Principal challenges identified include:
- Numeric ambiguity: Variations in units (tCO₂e vs. ktCO₂e; “million” vs. “thousand”) impede direct string and numeric matches.
- Retrieval bottlenecks: Failure to surface the relevant sentence or table row often limits end-to-end QA accuracy.
- Semantic drift: Embedding models sometimes retrieve topically similar but substantively incorrect contexts.
These deficiencies propagate through downstream pipeline stages, highlighting the centrality of evidence recall for transparent QA (George et al., 20 Nov 2025).
5. Architectural Recommendations and Best Practices
The ESGBench framework suggests several practices for maximizing explainability and performance:
- Dual Indexing: Maintain separate indexes for narrative text and table rows; leverage table-aware embeddings for structured data.
- Domain-Adapted Retrieval: Apply ESG-specific encoder models (e.g., ClimateBERT, FinBERT) to improve context relevance.
- Layout and Unit Normalization: Integrate parsers such as Camelot, supplemented with rules for standardizing units and scale words.
- Reasoning Enhancement: Chain-of-thought (CoT) and multi-hop prompting techniques are especially effective for explanatory and comparative QA.
- Monitoring: Track per-category performance to diagnose systematic model drift; flag answers when sources are outside recognized ESG taxonomies such as TCFD, CSRD, BRSR, or ISSB (George et al., 20 Nov 2025).

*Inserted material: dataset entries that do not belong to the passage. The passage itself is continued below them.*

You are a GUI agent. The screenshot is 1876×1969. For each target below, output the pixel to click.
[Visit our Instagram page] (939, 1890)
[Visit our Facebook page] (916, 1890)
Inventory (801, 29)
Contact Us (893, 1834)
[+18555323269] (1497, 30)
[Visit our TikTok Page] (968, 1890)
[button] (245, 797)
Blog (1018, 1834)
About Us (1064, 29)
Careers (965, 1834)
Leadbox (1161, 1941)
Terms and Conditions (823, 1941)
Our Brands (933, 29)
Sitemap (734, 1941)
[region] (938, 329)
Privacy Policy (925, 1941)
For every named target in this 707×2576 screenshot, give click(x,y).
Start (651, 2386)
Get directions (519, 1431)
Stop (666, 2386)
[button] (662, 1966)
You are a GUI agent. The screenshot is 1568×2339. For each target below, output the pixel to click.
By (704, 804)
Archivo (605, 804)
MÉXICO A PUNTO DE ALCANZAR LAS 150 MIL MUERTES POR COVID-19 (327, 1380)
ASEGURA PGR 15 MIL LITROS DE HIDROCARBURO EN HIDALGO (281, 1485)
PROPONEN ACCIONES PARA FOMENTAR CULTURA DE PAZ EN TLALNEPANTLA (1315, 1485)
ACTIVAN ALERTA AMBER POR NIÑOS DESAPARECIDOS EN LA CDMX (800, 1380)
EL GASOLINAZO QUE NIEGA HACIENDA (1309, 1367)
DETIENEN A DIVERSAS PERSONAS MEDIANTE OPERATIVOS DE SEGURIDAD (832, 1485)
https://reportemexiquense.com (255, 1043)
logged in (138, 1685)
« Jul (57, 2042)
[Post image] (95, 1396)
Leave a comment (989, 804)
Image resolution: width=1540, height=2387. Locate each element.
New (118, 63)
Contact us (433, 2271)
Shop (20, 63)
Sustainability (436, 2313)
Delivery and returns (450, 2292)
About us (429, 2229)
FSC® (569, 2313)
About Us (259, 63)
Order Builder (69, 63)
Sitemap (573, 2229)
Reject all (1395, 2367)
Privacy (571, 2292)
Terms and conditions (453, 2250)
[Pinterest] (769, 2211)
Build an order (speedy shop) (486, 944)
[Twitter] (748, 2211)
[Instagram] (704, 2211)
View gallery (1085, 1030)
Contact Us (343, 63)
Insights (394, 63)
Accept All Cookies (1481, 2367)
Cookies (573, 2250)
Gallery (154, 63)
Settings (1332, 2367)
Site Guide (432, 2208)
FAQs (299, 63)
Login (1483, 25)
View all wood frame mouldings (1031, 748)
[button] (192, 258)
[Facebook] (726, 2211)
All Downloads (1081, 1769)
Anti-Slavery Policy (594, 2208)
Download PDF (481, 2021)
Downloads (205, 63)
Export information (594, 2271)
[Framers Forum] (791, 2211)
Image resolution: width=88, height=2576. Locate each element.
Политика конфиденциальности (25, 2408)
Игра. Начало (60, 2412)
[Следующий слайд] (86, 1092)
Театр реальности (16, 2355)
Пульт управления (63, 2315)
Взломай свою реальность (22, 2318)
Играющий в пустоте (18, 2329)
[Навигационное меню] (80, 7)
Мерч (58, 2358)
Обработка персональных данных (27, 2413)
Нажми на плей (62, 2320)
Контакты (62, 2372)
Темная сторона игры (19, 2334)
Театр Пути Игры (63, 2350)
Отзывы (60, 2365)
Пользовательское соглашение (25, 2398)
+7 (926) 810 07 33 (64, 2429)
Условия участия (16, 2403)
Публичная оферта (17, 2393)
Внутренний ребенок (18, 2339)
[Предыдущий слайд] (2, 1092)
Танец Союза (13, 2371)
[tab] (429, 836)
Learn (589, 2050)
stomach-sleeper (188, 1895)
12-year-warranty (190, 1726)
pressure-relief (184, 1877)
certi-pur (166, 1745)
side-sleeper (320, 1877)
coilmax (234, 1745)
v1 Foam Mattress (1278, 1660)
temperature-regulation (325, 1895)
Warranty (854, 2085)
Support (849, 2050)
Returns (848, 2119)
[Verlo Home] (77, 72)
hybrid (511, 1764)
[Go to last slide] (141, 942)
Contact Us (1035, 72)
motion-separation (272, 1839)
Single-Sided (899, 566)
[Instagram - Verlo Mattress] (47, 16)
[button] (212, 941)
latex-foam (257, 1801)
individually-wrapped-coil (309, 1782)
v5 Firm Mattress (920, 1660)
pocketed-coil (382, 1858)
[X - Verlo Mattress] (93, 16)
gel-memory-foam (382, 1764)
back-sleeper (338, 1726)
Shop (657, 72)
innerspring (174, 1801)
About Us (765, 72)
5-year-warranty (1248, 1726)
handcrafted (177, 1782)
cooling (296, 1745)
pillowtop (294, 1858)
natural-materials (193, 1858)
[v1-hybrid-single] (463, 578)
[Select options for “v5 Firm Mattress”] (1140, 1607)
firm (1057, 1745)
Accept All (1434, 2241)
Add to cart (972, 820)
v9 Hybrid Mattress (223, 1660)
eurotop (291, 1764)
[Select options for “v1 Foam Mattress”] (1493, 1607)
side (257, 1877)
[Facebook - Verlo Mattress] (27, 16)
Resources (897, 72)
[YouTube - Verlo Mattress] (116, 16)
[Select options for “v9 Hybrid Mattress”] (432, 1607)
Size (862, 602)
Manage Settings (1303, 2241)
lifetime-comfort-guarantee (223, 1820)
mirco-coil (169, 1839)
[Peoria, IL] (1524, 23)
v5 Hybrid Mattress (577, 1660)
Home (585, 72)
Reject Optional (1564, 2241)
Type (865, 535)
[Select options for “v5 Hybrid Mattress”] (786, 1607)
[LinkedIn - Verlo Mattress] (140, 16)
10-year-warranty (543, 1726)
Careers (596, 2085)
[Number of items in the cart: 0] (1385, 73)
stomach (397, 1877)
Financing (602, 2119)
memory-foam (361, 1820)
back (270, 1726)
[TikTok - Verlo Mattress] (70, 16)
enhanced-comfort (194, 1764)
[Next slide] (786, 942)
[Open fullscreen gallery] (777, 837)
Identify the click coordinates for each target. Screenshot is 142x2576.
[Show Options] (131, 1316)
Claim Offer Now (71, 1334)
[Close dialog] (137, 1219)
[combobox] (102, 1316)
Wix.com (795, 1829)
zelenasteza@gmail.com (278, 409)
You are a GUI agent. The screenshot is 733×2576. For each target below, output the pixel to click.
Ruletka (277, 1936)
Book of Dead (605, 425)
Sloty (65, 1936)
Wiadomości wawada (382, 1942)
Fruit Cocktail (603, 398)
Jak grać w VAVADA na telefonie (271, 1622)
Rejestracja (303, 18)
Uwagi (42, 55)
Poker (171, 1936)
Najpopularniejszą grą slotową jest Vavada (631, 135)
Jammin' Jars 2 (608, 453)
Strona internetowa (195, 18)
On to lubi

6. Implications for Transparent ESG QA Research
ESGBench demonstrably lowers the barrier for methodological innovation in ESG QA by providing a reproducible, transparent pipeline (ingestion → indexing → QA generation → evaluation). Key implications:
- Rapid iteration: Modular design facilitates benchmarking of retrieval strategies and reader architectures.
- Auditable output: Verbatim evidence spans directly support answer traceability and post-hoc validation.
- Taxonomy alignment: Linking outputs to evolving regulatory standards improves compliance monitoring and system relevance.
- Extensibility: The schema and pipeline support multilingual expansion and coverage of additional ESG taxonomies.
A plausible implication is that incorporating ESGBench’s metrics and evidence-grounding within QA system development can promote higher trust and auditability in automated sustainability analysis, which is critical for both regulatory and stakeholder-facing applications (George et al., 20 Nov 2025).
7. Connection to Neurosymbolic QA and Future Directions
The modular, evidence-centric methodology established in ESGBench is synergistic with emerging neurosymbolic QA frameworks, such as those using logical inference engines (e.g., Prolog-based systems described in ProSLM (Vakharia et al., 17 Sep 2024)). These paradigms combine context gathering, symbolic proof generation, and LLM-based natural language reasoning with explicit fact validation, presenting a credible path toward fully transparent and robust ESG QA pipelines. Further research integrating ESGBench benchmarking with symbolic logic validation and user-personalized explanations is likely to accelerate advances in both ESG transparency and high-assurance QA (George et al., 20 Nov 2025, Vakharia et al., 17 Sep 2024).